Objectives
Upon completion of this lesson, you will be able to:
- list the different methods for feature normalization
- know when to apply normalization to numeric features
- use min-max and z-score standardization
Motivation
Normalizing numeric features in machine learning involves rescaling the values of numeric features in the dataset to a standard range. This process is done to make sure that each feature contributes approximately proportionately to the final prediction. For algorithms that use a measure of Euclidean distance between two data points, normalization is critical. If one feature is in the range of 0-1 and another is in the range of 0-1000, the algorithm is likely to be dominated by the second feature.
The normalization of numeric features before applying any kind of distance-based machine learning algorithm is a critical step in feature engineering.
Feature Normalization Methods
The most common types of normalization are:
- Min-Max Normalization
- z-Score Standardization
- Mean Normalization
- Unit Vector Normalization
Normalization must be applied separately to each numeric feature. Different normalization methods could conceivably be used for different features. However, it is required that all featured are scaled to the same range.
Feature normalization only applies to numeric features. It is not defined for categorical values. Those must be encoded differently in order for distance measures to be meaningful.
Min-Max Normalization
Min-Max Normalization, or Feature Scaling, is a common technique that rescales a numeric feature to a fixed range of 0 to 1. It is important that all features be scaled to the same range.
The formula for min-max normalization of a feature value \(x_i\) for the vector \(x = (x_1, x_2, ..., x_n)\) is given below:
\[
\frac{x_i - min(x)}{max(x) - min(x)}
\]
Essentially, we find the minimum and maximum values for a feature (i.e., a column in the data), and for each feature value we subtract the minimum from the value and divide it by the range. This scales all values to a range from 0 to 1.
z-Score Standardization
Standardization (or z-score normalization) is another common method for feature normalization where the features are rescaled to have the properties of a standard normal distribution with µ=0 and σ=1. This is useful in cases where the model we are training makes some sort of assumptions about the distribution of your data and presumes a Gaussian (Normal) distribution. One example of a machine learning algorithm that assumes a normal distribution of numeric feature values is linear regression.

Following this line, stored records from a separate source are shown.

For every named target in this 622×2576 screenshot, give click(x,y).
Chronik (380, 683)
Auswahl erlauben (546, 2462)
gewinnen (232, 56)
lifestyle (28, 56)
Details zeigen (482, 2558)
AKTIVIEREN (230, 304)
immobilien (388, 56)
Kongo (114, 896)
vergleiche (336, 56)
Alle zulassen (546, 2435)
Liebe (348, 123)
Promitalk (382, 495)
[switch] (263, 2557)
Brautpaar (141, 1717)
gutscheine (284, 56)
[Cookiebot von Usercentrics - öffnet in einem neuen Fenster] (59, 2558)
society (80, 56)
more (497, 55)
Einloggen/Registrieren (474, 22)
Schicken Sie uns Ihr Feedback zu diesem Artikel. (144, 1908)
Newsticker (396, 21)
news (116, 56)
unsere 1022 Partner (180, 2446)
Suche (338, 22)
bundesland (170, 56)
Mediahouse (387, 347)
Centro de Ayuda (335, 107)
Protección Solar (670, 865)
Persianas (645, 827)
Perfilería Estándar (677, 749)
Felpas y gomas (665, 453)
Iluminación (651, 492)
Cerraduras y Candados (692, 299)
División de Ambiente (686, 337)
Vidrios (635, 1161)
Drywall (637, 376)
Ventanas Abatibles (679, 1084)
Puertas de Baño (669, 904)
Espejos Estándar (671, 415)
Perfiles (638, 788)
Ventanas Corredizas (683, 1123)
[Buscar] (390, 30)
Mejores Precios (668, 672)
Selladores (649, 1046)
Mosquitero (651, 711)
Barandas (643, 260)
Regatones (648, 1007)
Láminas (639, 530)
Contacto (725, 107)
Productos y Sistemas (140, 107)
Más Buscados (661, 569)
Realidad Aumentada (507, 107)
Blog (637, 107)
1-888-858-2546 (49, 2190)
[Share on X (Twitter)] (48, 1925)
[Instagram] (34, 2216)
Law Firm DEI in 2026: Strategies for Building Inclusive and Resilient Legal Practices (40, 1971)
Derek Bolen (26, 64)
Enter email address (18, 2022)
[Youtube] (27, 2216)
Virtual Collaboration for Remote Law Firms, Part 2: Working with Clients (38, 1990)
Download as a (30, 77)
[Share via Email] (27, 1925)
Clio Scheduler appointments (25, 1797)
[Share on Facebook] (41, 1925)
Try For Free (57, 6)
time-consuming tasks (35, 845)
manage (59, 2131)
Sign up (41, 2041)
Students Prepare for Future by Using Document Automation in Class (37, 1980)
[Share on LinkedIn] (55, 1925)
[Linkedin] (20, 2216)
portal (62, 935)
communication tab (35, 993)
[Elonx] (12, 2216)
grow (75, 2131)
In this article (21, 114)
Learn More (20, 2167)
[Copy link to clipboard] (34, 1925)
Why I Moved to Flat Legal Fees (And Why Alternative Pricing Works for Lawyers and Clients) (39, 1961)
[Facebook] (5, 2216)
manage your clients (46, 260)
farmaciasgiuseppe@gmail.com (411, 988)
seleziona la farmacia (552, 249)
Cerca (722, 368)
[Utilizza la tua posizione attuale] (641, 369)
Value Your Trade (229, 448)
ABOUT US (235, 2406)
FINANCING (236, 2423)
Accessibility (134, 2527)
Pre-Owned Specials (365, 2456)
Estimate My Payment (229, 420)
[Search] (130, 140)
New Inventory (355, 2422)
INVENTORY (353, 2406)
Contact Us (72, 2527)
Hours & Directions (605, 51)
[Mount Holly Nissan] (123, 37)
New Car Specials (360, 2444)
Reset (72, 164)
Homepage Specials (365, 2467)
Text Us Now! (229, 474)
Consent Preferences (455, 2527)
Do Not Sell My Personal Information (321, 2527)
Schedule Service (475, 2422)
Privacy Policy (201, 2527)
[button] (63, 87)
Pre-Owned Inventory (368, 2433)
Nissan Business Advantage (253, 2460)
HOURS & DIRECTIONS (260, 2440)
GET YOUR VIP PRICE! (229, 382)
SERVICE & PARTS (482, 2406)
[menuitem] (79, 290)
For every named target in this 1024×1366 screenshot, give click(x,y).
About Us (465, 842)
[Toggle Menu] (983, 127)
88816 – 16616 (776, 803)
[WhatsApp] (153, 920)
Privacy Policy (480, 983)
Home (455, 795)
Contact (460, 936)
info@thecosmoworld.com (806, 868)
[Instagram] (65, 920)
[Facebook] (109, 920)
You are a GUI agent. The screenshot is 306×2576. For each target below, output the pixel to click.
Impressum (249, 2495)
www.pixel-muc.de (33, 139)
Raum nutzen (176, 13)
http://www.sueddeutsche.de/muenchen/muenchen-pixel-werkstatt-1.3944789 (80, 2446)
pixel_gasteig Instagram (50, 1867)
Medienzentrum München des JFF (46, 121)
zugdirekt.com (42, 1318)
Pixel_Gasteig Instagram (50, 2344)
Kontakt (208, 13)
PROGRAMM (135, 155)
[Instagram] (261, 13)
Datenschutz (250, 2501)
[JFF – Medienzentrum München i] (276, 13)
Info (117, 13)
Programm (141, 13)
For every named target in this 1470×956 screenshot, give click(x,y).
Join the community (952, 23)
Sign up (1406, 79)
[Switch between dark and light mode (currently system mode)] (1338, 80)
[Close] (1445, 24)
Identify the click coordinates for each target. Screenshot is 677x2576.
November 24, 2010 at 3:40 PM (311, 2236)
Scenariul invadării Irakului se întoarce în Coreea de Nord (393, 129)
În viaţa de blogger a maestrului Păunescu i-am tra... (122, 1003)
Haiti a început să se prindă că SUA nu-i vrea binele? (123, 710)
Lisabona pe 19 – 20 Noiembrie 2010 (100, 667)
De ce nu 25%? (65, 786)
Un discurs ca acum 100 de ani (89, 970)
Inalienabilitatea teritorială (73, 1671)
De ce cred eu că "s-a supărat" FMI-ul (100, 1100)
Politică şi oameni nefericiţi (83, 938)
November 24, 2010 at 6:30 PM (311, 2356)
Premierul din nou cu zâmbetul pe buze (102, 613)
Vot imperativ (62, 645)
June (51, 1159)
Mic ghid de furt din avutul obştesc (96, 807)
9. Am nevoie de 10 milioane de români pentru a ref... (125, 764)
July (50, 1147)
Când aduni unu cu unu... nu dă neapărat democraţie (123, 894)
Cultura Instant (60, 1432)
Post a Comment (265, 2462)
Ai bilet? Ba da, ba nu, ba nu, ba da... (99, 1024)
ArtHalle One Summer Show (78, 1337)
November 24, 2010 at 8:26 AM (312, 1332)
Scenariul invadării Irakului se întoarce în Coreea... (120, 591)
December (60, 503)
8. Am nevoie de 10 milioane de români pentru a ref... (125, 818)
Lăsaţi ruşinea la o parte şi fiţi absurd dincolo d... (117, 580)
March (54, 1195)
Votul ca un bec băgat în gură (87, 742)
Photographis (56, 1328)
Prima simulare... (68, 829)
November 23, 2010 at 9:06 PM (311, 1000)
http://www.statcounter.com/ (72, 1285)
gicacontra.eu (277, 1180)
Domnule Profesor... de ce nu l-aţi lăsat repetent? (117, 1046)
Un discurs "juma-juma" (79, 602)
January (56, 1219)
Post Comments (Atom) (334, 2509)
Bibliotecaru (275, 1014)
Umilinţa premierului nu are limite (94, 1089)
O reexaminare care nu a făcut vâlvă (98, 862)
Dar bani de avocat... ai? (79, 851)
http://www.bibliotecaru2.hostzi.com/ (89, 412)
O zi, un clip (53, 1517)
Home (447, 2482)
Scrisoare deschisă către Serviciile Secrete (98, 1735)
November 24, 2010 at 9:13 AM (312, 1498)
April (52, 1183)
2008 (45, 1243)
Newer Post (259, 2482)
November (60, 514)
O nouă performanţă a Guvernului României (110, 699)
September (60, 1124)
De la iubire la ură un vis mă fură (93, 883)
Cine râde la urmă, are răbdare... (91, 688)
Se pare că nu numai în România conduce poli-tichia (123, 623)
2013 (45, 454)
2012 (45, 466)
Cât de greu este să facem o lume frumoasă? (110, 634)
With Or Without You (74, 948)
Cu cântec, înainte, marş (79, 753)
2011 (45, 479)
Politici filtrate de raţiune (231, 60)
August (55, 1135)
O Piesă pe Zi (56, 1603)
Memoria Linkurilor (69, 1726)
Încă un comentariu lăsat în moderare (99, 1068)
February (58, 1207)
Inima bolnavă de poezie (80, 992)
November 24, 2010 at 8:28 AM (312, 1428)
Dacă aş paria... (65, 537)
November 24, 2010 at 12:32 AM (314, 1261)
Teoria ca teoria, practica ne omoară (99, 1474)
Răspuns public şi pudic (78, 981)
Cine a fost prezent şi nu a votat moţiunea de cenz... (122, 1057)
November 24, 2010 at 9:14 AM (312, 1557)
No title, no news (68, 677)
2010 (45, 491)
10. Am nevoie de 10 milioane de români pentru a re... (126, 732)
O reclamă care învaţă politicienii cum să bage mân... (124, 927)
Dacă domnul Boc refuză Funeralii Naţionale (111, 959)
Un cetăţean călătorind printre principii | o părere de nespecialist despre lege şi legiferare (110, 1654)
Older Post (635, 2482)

The formula for z-score standardization of a feature value \(x_i\) for the vector \(x = (x_1, x_2, ..., x_n)\) is given below:
\[
\frac{x_i - \mu(x)}{\sigma(x)}
\] In the formula, \(\mu(x)\) is the mean if the feature values in \(x\) and \(\sigma(x)\) is their standard distribution. The range resulting from z-score standardization is centered around 0 and ranges from -∞ to +∞ but is generally within two standard deviations from 0.
Mean Normalization
Mean Normalization is a variant of min-max normalization where we subtract the mean of the feature vector from the values rather than the minimum. The range will be centered around zero but may not be in the range of -1 to 1.
The formula for mean normalization of a feature value \(x_i\) for the vector \(x = (x_1, x_2, ..., x_n)\) is given below:
\[
\frac{x_i - \mu(x)}{max(x) - min(x)}
\]
In the formula, \(\mu(x)\) is the mean of the values in the feature vector \(x\).
Unit Vector Normalization
Unit Vector Normalization rescales the feature vector so that it has a length of one. This is also known as Vector Normalization or Euclidean Normalization.
Summary
In general, normalization improves the performance and stability of machine learning algorithms, making them less sensitive to the scale of features. This means the resulting model is less likely to be affected by the scale of the input features, and hence, it can make the learning process faster and more effective. This is particularly important for algorithms that use a distance function (like k-Nearest Neighbors (KNN) or k-Means), gradient descent optimization (like linear regression, neural networks), and algorithms that use regularization (like ridge or lasso regression).
Tutorial
The video below demonstrates the application of the min-max and z-score normalization schemes.
References
No references.
Errata
None collected yet. Let us know.
---
title: "Normalizing Numeric Features for Machine Learning Algorithms"
params:
  category: 3
  stacks: 0
  number: 206
  time: 45
  level: beginner
  tags: regression,statistics
  description: "Explains how to normalize continuous numeric features for
                distance-based machine learning algorithms such as kNN,
                k-means, and SVM. Demonstrates the use of min-max and 
                z-score normalization and explains mean-normalization and
                unit vector normalization."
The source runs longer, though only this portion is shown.